- Supplied information
/---

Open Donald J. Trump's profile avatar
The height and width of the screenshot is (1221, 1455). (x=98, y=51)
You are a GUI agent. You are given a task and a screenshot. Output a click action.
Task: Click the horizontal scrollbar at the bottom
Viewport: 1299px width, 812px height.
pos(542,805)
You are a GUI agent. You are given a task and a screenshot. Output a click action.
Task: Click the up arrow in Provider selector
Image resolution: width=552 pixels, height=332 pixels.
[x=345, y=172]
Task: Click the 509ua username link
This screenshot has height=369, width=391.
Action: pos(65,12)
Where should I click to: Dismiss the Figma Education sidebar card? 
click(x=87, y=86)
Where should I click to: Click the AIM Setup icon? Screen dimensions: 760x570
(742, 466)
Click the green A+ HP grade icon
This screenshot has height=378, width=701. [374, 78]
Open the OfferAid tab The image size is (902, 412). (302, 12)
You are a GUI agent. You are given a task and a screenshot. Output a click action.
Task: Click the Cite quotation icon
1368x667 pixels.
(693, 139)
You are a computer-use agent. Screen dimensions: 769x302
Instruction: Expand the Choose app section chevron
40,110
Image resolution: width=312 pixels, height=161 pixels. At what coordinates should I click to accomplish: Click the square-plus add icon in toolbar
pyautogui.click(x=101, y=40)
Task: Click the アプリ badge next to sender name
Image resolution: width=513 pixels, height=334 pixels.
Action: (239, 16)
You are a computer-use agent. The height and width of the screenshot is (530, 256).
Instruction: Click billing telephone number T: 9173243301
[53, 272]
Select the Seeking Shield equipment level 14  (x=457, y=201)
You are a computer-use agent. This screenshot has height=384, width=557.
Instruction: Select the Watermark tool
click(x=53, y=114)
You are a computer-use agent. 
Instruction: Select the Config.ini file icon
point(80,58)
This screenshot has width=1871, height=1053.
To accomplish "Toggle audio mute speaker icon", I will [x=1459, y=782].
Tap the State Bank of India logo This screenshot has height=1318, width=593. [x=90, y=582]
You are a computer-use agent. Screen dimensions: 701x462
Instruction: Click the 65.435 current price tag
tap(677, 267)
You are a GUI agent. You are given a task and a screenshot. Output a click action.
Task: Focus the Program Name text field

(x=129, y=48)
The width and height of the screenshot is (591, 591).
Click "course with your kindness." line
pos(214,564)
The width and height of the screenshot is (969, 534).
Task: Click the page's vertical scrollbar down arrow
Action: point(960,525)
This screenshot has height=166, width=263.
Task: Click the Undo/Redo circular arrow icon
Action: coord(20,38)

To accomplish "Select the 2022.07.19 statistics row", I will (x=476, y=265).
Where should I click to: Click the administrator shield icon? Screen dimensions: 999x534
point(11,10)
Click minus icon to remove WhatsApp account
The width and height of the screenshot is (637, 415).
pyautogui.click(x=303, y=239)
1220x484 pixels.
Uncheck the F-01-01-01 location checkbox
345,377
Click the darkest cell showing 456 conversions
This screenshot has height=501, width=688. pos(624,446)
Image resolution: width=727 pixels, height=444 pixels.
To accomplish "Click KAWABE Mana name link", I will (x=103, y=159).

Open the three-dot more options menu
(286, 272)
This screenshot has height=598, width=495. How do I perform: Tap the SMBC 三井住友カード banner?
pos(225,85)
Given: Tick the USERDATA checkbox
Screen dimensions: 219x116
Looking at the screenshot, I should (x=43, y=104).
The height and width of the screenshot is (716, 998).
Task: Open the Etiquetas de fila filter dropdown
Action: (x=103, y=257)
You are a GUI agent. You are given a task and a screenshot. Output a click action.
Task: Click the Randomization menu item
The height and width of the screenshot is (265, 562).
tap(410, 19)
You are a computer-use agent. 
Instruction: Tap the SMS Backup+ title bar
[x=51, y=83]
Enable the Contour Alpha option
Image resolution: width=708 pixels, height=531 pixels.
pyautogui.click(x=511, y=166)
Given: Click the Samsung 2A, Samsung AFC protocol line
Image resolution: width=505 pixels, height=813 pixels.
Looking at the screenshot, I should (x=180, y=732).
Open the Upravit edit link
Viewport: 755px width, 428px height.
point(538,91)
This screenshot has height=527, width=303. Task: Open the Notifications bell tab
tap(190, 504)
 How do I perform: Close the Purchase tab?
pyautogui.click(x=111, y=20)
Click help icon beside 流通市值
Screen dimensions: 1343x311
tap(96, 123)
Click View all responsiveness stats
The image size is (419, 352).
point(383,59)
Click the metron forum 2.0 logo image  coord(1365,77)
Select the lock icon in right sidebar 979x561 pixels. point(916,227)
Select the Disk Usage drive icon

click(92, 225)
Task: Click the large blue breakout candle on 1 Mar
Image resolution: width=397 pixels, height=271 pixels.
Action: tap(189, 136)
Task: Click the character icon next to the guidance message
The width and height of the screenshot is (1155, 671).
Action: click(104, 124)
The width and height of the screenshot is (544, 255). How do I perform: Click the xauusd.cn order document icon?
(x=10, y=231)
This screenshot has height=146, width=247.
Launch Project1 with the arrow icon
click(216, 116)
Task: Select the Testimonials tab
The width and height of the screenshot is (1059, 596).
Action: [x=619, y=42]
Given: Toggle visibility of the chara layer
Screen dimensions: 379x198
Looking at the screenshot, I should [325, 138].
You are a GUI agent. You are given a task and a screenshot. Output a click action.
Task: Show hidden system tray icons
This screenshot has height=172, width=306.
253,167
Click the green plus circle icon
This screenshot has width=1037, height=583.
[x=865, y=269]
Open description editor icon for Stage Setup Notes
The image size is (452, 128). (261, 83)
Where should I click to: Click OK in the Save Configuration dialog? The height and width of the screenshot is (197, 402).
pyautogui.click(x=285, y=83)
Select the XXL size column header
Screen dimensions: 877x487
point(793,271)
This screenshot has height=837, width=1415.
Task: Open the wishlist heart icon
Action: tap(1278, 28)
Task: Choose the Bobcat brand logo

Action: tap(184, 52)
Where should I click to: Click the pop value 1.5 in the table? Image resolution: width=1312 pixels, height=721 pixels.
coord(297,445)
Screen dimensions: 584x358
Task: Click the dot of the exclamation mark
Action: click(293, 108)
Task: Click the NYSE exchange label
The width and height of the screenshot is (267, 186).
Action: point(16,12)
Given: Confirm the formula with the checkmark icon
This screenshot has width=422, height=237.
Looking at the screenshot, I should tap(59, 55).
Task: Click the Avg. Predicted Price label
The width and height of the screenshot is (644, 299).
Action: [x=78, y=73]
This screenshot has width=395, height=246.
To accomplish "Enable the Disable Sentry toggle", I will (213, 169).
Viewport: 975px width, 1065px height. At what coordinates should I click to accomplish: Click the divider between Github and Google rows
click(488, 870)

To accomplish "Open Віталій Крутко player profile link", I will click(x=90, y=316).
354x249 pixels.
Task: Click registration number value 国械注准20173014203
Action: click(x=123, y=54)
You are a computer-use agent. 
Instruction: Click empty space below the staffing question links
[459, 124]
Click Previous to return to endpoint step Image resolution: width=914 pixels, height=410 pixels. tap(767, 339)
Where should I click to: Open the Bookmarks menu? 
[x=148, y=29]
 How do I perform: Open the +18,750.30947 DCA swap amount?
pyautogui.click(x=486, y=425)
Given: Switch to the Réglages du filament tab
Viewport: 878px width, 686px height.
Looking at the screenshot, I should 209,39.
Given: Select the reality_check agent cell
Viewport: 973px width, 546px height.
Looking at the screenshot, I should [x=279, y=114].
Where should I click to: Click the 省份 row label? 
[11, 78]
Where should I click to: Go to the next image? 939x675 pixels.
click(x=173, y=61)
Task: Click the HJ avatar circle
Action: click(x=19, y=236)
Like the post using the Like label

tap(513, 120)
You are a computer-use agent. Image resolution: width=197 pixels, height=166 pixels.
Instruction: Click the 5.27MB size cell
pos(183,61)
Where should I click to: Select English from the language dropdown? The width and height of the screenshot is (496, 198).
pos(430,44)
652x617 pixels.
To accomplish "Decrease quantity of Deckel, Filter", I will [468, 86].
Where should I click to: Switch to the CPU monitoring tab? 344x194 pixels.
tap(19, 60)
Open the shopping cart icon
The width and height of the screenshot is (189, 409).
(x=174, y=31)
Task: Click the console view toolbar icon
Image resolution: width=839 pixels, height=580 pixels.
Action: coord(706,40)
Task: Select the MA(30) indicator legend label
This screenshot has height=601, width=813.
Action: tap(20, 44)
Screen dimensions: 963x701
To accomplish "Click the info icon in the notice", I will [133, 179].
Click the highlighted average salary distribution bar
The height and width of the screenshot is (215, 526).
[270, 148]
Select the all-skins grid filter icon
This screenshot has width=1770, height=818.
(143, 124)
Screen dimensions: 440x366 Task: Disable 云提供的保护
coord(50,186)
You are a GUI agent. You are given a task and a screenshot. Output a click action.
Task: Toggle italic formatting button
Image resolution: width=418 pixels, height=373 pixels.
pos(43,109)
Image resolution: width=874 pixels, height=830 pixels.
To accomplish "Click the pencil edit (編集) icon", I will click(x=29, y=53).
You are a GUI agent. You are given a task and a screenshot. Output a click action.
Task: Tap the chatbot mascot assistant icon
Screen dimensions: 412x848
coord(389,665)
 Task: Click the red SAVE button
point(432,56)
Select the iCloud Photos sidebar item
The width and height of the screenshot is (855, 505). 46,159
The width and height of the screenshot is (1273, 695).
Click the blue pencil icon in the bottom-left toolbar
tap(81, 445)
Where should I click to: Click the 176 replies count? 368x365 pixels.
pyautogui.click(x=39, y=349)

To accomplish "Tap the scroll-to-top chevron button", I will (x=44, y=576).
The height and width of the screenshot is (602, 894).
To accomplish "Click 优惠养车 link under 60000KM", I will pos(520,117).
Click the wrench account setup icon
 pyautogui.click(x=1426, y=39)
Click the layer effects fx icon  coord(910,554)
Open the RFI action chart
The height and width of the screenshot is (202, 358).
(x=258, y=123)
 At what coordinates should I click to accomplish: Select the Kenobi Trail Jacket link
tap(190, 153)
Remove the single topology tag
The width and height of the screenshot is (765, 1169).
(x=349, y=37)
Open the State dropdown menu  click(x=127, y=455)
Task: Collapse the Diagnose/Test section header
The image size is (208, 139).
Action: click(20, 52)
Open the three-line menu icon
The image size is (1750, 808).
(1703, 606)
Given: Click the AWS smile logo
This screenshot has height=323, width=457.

\---

Provide the number of lines in the entries that include "State", and no other text.

- Task response
2